**TASK DIRECTIONS**
Output as a numbered list the part of the material that opens with the line containing "Click the Predicted Lineup heading" and closes with the line containing "pos(967,121)", leaving out blank lines.

**DATA LISTING**

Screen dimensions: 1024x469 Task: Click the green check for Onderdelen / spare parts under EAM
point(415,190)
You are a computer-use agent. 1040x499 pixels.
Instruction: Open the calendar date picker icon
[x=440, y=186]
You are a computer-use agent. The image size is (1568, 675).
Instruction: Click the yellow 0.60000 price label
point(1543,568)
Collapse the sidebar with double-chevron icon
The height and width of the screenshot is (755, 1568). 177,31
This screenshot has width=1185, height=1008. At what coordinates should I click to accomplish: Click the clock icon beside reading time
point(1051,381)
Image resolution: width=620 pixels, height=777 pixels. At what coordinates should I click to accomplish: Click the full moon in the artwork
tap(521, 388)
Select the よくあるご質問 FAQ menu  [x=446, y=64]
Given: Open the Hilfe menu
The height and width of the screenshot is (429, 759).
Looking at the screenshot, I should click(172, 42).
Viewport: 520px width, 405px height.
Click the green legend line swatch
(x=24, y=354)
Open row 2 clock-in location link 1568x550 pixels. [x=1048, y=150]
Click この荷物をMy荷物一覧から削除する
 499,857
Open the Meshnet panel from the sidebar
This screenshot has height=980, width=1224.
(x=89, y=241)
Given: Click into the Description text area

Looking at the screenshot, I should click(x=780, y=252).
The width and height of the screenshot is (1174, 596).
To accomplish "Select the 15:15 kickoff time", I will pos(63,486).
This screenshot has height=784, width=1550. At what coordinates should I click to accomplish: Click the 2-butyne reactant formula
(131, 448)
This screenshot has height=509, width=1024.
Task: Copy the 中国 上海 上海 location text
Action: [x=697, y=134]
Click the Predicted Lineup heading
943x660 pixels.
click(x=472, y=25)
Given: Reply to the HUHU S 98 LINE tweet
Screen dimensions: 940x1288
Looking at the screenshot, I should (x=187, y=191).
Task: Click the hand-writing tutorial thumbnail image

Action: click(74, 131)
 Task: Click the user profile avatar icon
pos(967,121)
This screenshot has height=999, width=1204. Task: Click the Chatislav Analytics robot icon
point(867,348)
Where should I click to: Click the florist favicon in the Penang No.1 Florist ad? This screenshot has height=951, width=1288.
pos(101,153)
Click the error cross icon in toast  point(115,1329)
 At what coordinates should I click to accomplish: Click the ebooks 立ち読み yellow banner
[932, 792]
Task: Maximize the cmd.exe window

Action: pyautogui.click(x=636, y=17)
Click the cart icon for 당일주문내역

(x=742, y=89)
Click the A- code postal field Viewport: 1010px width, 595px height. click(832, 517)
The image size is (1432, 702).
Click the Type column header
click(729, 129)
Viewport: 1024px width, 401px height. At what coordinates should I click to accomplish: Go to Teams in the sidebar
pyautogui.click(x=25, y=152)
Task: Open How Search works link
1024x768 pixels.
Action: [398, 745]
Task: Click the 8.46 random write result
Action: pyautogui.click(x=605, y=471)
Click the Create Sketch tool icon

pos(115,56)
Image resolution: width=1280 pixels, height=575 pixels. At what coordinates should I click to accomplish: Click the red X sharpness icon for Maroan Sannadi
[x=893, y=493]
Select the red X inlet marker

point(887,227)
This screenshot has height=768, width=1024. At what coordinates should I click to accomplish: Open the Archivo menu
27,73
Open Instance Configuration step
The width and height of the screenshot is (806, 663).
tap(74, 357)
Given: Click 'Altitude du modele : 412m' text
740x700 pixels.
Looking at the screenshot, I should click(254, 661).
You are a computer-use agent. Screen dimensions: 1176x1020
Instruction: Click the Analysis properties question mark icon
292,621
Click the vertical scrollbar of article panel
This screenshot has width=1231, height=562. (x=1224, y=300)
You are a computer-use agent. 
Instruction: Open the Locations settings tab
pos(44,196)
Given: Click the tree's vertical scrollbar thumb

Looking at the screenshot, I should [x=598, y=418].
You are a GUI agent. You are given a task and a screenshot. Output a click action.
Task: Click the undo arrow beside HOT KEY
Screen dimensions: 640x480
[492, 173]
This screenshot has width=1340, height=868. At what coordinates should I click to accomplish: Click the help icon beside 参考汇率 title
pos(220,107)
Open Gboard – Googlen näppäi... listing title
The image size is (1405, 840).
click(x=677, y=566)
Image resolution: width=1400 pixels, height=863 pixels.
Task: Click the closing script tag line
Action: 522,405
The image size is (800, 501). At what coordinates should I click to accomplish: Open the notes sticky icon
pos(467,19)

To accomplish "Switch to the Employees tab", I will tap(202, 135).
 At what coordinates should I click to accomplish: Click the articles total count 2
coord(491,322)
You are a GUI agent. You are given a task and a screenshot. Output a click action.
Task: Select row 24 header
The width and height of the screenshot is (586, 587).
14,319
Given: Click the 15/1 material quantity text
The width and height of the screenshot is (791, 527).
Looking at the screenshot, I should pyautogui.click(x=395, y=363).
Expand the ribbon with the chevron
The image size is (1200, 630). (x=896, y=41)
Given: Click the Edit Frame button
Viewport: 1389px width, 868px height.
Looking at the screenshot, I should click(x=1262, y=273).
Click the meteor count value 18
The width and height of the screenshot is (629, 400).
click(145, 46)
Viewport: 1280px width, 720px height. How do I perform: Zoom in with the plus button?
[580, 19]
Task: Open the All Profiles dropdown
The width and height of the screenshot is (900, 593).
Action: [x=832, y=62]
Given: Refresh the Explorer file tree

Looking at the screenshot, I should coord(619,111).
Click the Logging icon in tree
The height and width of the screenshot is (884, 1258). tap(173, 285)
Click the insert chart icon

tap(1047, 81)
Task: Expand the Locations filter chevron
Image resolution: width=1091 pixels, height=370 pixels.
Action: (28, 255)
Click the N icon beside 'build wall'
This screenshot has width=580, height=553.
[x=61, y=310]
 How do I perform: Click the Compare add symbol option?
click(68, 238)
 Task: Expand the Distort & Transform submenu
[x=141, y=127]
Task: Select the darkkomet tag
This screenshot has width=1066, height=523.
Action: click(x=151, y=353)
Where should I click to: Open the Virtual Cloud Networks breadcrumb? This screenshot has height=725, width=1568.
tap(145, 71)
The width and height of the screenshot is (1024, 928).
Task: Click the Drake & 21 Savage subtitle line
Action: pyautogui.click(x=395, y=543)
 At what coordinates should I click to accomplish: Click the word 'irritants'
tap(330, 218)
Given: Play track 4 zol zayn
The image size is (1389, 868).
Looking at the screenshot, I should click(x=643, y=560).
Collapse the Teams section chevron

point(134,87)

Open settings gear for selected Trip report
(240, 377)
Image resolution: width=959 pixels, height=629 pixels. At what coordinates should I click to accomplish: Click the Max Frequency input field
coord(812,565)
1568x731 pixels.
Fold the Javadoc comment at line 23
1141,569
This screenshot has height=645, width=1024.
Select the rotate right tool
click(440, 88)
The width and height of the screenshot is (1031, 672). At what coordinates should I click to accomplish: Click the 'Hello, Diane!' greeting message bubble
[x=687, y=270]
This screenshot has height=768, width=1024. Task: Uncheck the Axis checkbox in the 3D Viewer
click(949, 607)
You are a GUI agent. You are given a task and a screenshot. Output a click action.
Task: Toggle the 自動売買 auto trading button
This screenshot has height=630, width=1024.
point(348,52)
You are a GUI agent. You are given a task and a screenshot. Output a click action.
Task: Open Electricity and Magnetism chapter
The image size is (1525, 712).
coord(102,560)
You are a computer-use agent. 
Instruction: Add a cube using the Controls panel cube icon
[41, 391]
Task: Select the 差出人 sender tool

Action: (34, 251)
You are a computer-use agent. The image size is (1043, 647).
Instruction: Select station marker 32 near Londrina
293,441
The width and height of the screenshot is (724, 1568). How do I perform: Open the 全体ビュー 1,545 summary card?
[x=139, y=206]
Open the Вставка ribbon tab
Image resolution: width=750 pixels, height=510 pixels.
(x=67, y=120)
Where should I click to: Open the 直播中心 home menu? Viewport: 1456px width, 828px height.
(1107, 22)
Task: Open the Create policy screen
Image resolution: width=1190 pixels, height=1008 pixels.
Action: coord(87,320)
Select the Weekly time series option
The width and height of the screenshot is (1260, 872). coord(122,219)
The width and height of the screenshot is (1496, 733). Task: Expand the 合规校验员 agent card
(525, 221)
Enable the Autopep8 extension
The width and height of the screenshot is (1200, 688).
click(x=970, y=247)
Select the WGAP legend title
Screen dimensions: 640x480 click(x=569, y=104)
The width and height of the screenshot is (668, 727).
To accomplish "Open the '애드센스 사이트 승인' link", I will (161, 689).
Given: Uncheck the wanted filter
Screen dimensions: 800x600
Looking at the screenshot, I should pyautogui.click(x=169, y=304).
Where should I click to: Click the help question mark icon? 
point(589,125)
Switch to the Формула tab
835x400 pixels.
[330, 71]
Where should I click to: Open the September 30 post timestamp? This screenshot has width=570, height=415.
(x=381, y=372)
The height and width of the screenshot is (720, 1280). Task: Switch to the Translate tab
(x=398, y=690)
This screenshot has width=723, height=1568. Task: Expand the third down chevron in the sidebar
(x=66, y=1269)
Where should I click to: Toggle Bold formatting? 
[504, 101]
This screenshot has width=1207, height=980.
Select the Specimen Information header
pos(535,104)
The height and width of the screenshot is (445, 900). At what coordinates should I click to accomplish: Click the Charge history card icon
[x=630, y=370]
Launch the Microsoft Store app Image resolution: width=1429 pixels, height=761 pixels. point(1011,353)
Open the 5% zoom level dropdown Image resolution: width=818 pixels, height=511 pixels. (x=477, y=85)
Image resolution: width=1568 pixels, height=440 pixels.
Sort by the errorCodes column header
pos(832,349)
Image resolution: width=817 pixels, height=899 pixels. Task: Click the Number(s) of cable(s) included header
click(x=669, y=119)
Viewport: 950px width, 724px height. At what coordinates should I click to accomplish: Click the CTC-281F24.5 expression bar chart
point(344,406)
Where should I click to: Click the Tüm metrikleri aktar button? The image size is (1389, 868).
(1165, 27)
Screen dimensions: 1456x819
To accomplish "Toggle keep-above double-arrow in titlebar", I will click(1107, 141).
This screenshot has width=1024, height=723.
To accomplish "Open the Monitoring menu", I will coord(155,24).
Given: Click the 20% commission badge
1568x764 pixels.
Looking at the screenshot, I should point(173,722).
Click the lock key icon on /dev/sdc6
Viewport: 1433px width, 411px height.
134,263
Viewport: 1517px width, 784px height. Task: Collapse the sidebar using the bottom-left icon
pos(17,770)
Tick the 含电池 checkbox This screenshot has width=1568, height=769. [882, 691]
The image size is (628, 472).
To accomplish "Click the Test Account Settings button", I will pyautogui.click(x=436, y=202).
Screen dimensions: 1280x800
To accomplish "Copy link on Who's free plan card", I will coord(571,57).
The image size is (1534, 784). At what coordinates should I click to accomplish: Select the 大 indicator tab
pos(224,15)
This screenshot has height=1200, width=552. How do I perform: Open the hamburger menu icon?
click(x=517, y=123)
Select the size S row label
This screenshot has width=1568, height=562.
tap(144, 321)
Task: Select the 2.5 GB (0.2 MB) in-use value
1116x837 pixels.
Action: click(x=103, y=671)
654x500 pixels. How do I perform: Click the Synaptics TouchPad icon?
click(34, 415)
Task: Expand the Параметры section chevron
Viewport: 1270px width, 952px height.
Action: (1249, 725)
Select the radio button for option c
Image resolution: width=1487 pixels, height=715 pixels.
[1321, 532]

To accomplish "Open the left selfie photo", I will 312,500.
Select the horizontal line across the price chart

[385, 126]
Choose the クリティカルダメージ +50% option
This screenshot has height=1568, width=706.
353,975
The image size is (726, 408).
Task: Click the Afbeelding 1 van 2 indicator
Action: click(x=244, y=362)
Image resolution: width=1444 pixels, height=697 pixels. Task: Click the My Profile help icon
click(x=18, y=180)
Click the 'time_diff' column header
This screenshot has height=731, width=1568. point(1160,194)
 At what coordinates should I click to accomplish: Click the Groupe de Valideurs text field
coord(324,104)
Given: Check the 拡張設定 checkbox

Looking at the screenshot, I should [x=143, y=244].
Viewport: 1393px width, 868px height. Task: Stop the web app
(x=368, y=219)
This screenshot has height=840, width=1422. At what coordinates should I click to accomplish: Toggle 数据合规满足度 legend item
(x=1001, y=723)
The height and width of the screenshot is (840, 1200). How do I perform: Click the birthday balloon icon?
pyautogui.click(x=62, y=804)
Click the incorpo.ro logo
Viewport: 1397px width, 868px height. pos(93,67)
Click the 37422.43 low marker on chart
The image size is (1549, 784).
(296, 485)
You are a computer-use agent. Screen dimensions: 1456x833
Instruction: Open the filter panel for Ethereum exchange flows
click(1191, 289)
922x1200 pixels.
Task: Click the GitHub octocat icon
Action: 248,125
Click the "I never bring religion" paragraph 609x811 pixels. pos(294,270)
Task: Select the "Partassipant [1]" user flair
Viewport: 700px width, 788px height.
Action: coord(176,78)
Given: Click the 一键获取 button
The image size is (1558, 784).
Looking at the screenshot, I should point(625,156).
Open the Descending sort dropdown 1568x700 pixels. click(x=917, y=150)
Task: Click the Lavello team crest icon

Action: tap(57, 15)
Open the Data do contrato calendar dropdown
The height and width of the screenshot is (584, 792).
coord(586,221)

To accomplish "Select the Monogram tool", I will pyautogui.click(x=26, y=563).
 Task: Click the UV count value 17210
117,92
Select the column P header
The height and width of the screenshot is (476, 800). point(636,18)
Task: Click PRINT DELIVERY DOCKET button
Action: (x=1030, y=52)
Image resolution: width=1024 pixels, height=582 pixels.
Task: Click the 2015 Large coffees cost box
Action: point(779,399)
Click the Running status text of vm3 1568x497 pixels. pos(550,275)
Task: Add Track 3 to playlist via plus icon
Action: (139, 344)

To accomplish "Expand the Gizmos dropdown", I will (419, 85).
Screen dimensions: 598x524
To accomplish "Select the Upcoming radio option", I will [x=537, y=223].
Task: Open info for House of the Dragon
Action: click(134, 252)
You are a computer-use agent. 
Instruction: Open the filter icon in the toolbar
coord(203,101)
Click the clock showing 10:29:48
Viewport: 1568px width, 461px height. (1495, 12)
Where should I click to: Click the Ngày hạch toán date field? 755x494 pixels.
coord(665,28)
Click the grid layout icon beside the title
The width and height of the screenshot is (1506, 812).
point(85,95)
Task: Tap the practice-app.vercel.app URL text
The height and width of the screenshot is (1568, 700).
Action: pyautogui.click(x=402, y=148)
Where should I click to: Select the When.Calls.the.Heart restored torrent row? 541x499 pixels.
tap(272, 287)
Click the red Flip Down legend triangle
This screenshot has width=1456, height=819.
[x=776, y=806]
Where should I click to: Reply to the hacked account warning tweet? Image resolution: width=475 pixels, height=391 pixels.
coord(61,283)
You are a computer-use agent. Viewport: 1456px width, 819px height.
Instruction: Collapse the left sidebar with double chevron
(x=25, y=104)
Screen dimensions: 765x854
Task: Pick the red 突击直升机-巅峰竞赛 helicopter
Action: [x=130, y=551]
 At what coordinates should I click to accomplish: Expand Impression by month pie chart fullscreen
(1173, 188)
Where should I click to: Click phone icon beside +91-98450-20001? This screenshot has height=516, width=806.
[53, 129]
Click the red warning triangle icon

**FULL ANSWER**
1. Click the Predicted Lineup heading
2. 943x660 pixels.
3. click(x=472, y=25)
4. Given: Reply to the HUHU S 98 LINE tweet
5. Screen dimensions: 940x1288
6. Looking at the screenshot, I should (x=187, y=191).
7. Task: Click the hand-writing tutorial thumbnail image
8. Action: click(74, 131)
9.  Task: Click the user profile avatar icon
10. pos(967,121)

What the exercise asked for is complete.